最近は野営が続いていたから、仕方がないといえば仕方なかったが、ならば先にシャワーにいけば良かったのに、とティトレイは思う。それでも先に行かせてくれたのは、彼の優しさからだというのはよく分かっていた。

起こさなければいけない。
そう思いながらもティトレイの動きは静か。
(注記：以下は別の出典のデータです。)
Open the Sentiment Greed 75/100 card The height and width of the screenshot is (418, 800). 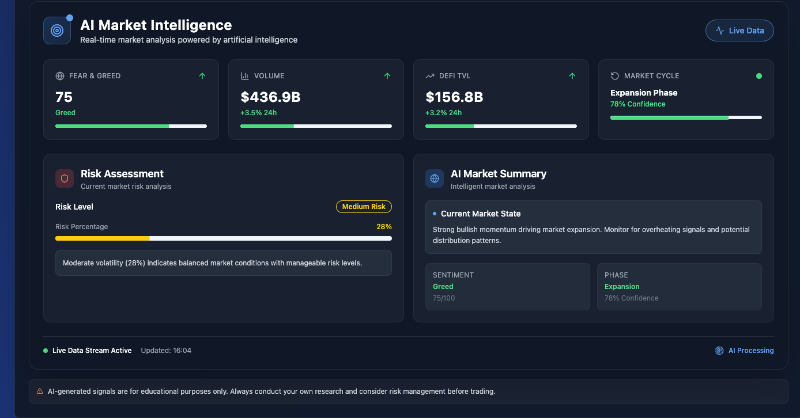click(x=507, y=286)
ベッドのスプリングも余り軋ませずに、そろそろとヴェイグに近付いた。
少し俯きながら、小さく寝息を立てているヴェイグ。その目の下にうっすら残る隈は、見張り番をかって出た証しだった。そろり、とティトレイはその痕に指を這わせる。髪と同じプラチナの睫毛が震えるように揺れた。

「お前さ…もうちょっと頼れよ」
「俺、そんな頼りねぇかな…」

こつり、と眠るヴェイグの額に顔を寄せる。この中に詰まった、本音を、全て吸い取って聞いてやりたいのに、とティトレイは思わずにいられない。何でも抱え込んでしまう彼が、いつか氷が砕け散るように壊れてしまうんじゃないかと、それだけが怖かった。

「頼む…頼むから…」

俺の思いがこの中に詰め込まれればいいのに。そう思いながら、ティトレイはその銀糸をぎゅうと引き寄せる。
その端でうっすらと銀糸の隙間から覗いていたアイスブルーは、ただ静かに佇み、またゆるりと閉じられた。